In the enterprise, we continued our successful land and expand motion with more than 650 clients spending over $100,000 a year with us, representing a 60% growth in ACV for those customers. One of those customers worldwide express a 1,000 plus employees shipping and logistics company expanded their user licenses from their inside sales team to their full field sales team, an application performance and monitoring company expanded their users and added more functionality to their use of the ZoomInfo platform, gaining access to our industry-leading B2B intent product along the way while one of the largest technology companies in the world expanded into their machine learning and AI teams with our enterprise API capability
With July 1st marking the start of the enforcement of the CCPA, our privacy posture becomes increasingly important to our competitive differentiation.

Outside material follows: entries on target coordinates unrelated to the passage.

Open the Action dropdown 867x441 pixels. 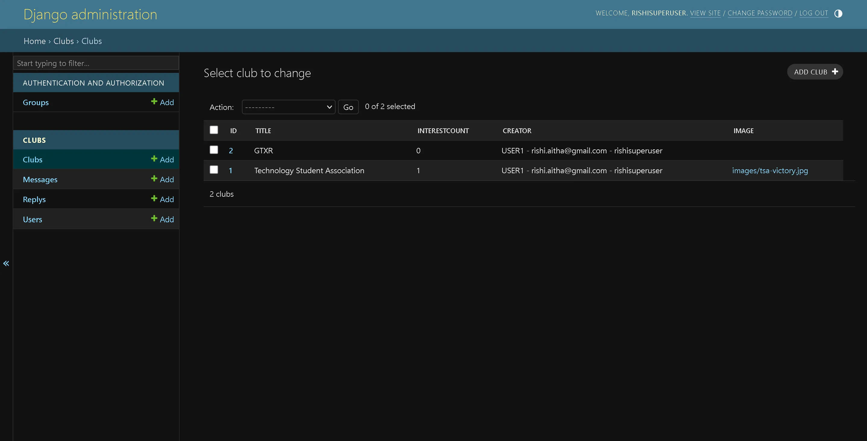point(288,107)
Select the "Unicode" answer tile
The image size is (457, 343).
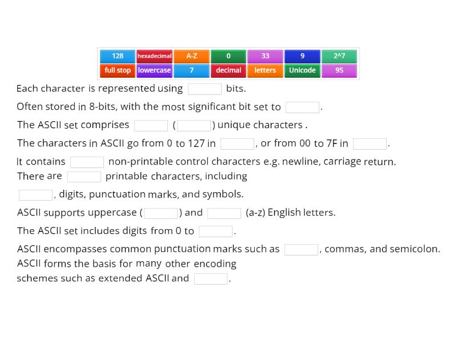coord(302,70)
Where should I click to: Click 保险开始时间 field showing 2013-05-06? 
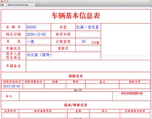12,86
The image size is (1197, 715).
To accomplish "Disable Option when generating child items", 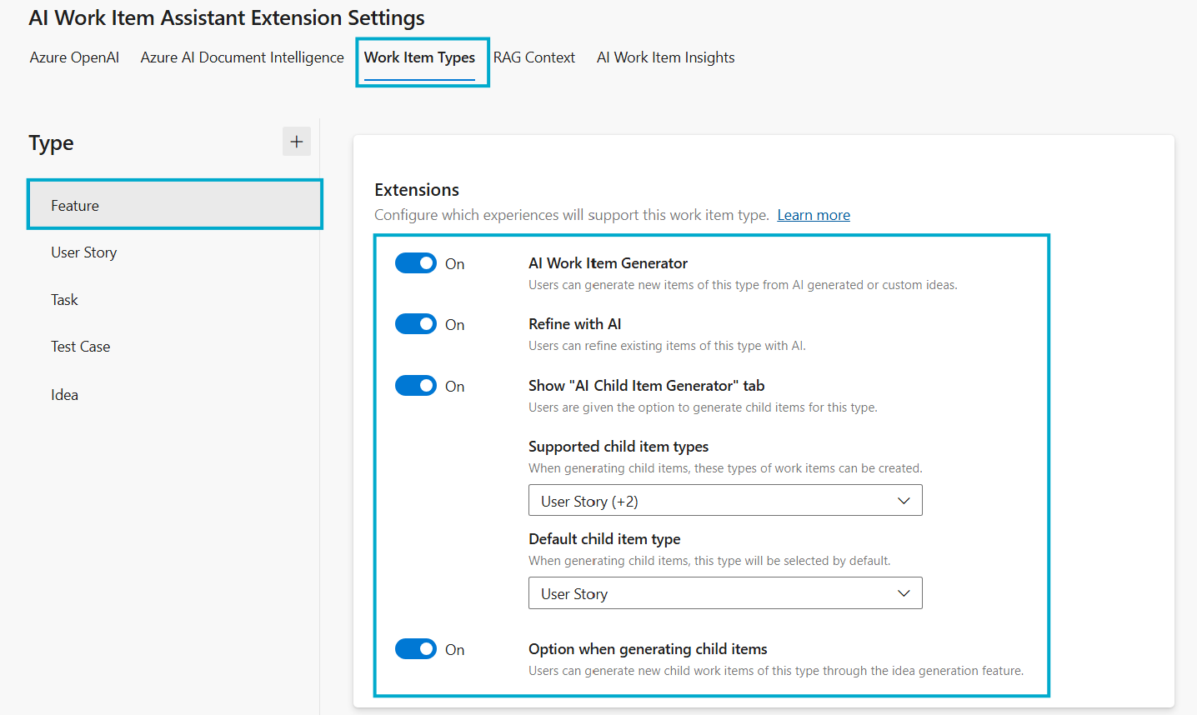I will pyautogui.click(x=415, y=648).
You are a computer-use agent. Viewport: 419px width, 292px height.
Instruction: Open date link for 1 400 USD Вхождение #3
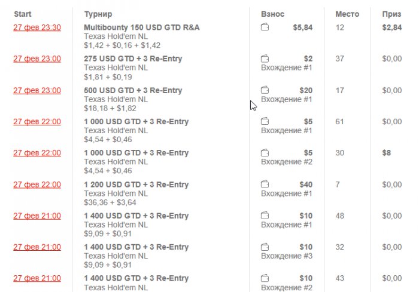click(37, 247)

We are and always have been a privacy first business, providing data collection notices to all of our EU and California contacts and permitting anyone in our database to opt out through our automated privacy center. Although not required by any regulation today, the expansion of our notice and choice program across the rest of our database has also been successfully progressing as we have now given direct notice to over 55% of our emailable database and expect to have provided direct notice to that entire audience by the end of 2020.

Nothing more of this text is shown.